I have just built myself a new intel core 2 duo based machine to replace one of my older machines which was beginning to struggle under the load of video transcoding I was placing upon it. The new machine is based on an E8400 and is nice and shiny and fast. Because it is a new build, I decided to install the OS and all my preferred applications, tools and utilities from scratch. Yes, I could have just copied my old setup, or at the least, my home directory and system configuration from my older machine, but I chose to do a completely new clean build on top of a clean install of ubuntu 8.04. I did this largely because my older system has been upgraded and “tweaked” so often I am no longer sure exactly what is on there or why. I am sure that it contains a lot of unnecessary cruft and I felt it was time for a clear out. A new build should ensure that I only installed what I actually needed. Of course I copied over my mail, bookmarks and other personal data, but the applications themselves I simply installed from new and then configured to my preferred standard.

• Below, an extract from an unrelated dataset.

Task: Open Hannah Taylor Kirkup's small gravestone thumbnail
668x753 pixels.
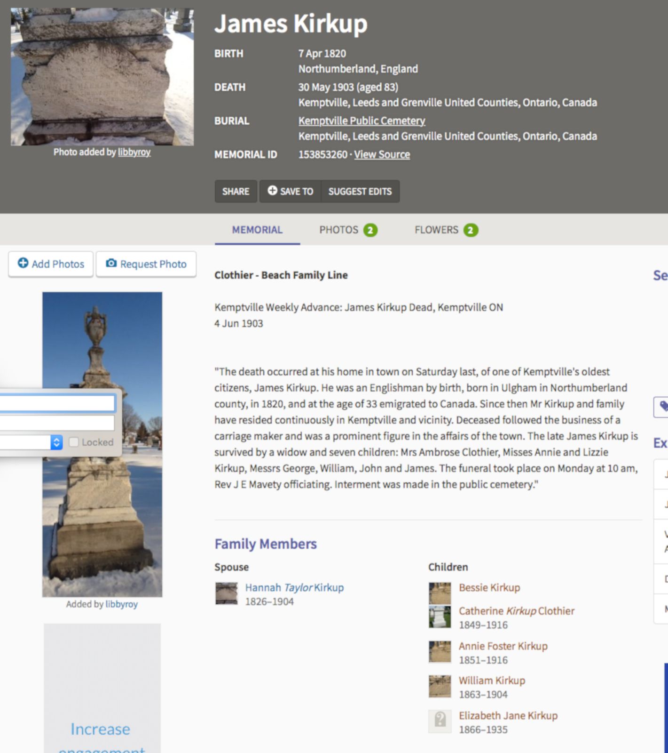Action: 226,593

Like most modern linux distros, Ubuntu is pretty secure straight out of the box. Gone are the (good old, bad old) days when umpteen unnecessary services were fired up by init or run out of inetd by default. But old habits die hard and I still like to check things over and stop/remove stuff I don’t want, or don’t trust. I also like to check outbound connections because a lot of programs these days have a habit of “calling home” – a habit I dislike. I noticed and cleared up one or two oddities I’d forgotten about (Ubuntu uses ntpdate to call a canonical server if ntpd is not configured for example. Since I use my own internal ntp server, this was easy to sort). However, after clearing, or identifying all other connections I was left with one outbound http connection I didn’t recognise, and worse, it was to a network I know to be untrustworthy. The connection was to This machine is on the omniture network. Omniture is notorious for running the deeply suspicious Omniture market webanalytics services and are used by a whole range of (perfectly respectable) companies who pay them for web usage statistics. But omniture have never successfully explained why they choose to use a domain name which looks like, but isn’t, a local RFC 1918 address from the 16 bit block (e.g. I don’t trust them, and I didn’t like the fact that my shiny new machine was connecting to them. So what was responsible? And what to do?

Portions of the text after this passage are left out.